MyCustomerDisplay ships as a single SD card image per board — one file for the Pi Zero 2 W, one for the Pi 4, one for the Pi 5. Flashing it is the same as flashing any Raspberry Pi OS image: write the file to a microSD card with an imaging tool.

Get the image

Each build produces one .img file per board (plus a matching .raucb update bundle used later for OTA updates), named mcd-<board>-<version>.img, e.g. mcd-pi4-1.2.0.img.

  • If your organization publishes builds, use the .img file for your board from there.
  • To build it yourself from source, see the repository's build documentation (make image TARGET=pi4|pi02w|pi5) — this requires Docker but not a Raspberry Pi to run.

One image per board, not one image for all boards

The kernel, device-tree, and config.txt differ per board family. Flash the .img built for the exact board you have (pi02w, pi4, or pi5) — flashing the wrong one will not boot correctly.

Flash it

  1. Download and install Raspberry Pi Imager on your computer (Windows, macOS or Linux).
  2. Insert the microSD card into your computer.
  3. Open Raspberry Pi Imager:
    • Device: pick your board (or "No filtering" if it doesn't need to match — the image itself is board-specific, the Imager's device filter is just a convenience).
    • Operating SystemUse custom → select the mcd-<board>-<version>.img file.
    • Storage → select your SD card. Double-check this — it will be erased.
  4. Click Next, decline OS customisation ("No" when asked to apply OS customisation settings — MyCustomerDisplay is not Raspberry Pi OS and does not use those hooks), and confirm.
  5. Wait for write + verify to complete.

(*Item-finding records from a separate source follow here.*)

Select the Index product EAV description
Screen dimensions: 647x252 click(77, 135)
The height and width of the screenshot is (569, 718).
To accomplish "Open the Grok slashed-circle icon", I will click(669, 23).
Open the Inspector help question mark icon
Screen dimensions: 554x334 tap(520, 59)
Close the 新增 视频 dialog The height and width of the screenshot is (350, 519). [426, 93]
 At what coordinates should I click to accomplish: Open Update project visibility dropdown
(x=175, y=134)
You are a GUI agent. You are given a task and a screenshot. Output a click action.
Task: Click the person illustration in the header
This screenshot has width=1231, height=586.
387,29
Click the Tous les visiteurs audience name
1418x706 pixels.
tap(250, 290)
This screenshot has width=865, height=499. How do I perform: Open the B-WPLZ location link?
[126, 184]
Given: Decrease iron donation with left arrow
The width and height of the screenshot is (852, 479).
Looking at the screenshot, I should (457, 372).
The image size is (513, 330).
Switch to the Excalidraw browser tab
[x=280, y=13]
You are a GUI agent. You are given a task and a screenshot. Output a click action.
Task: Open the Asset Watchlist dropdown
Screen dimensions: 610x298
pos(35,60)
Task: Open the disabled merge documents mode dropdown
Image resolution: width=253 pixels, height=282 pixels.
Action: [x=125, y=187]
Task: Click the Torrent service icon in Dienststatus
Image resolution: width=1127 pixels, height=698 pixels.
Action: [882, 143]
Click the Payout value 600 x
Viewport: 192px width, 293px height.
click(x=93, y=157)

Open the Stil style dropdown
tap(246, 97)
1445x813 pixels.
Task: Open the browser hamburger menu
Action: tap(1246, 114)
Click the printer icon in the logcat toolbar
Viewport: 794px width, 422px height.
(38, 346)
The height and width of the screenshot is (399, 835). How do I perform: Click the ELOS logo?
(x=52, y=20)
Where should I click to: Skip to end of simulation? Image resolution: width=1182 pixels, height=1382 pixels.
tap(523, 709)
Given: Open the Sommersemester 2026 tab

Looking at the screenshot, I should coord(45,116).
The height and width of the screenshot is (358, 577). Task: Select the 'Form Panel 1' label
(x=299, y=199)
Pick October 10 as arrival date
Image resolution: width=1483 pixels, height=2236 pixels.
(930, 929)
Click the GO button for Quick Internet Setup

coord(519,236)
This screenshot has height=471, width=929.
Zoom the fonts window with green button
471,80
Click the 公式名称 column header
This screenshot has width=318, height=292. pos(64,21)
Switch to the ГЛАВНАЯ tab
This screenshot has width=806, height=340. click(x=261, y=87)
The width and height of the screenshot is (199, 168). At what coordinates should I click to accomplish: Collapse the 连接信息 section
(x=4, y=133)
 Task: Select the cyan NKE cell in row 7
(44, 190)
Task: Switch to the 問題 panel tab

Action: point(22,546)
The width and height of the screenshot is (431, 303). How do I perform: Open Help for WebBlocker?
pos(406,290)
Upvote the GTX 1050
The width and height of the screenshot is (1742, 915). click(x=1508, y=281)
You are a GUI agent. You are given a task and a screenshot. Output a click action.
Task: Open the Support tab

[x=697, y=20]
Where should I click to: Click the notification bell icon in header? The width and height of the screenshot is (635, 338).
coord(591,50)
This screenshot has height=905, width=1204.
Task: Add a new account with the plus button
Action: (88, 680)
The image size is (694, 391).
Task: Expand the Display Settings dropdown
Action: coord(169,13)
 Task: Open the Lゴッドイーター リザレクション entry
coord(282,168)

Option B — the repository's make flash helper (Linux, from source builds)

If you built the image yourself, a convenience target performs the same raw write with an interactive confirmation:

make flash TARGET=pi4 DEV=/dev/sdX

Replace /dev/sdX with your SD card's actual device node (check with lsblk first — writing to the wrong device will destroy its contents). This is a thin wrapper around dd; there is no partial/undo.

Option C — a generic imaging tool (balenaEtcher, dd, etc.)

Any tool that writes a raw disk image byte-for-byte works. Select the mcd-<board>-<version>.img file as the source and the SD card as the destination. Do not "unzip and copy files" — the image must be written as a raw disk image.

What's on the card

The image contains four partitions (informative — you don't need to interact with them directly under normal use):

# Label Purpose
1 boot (FAT32) Firmware, kernel, config.txt — readable from any PC, which is also where a factory-reset marker file can be dropped for recovery (see Factory reset)
2 / 3 system_a / system_b The two read-only OS slots used for safe OTA updates
4 data The only writable partition: configuration, uploaded content, splash images, logs

The data partition automatically grows to fill the rest of the SD card on first boot — you don't need to resize anything yourself, and a 16 GB+ card gives you more room for uploaded content bundles even though the image itself is much smaller.

Verify

After flashing, the SD card should show a small FAT32-labelled boot volume when you re-insert it into a PC (this is expected and normal — the other partitions use filesystems your desktop OS can't read). If your imaging tool reported a successful verify pass, you're ready for first boot.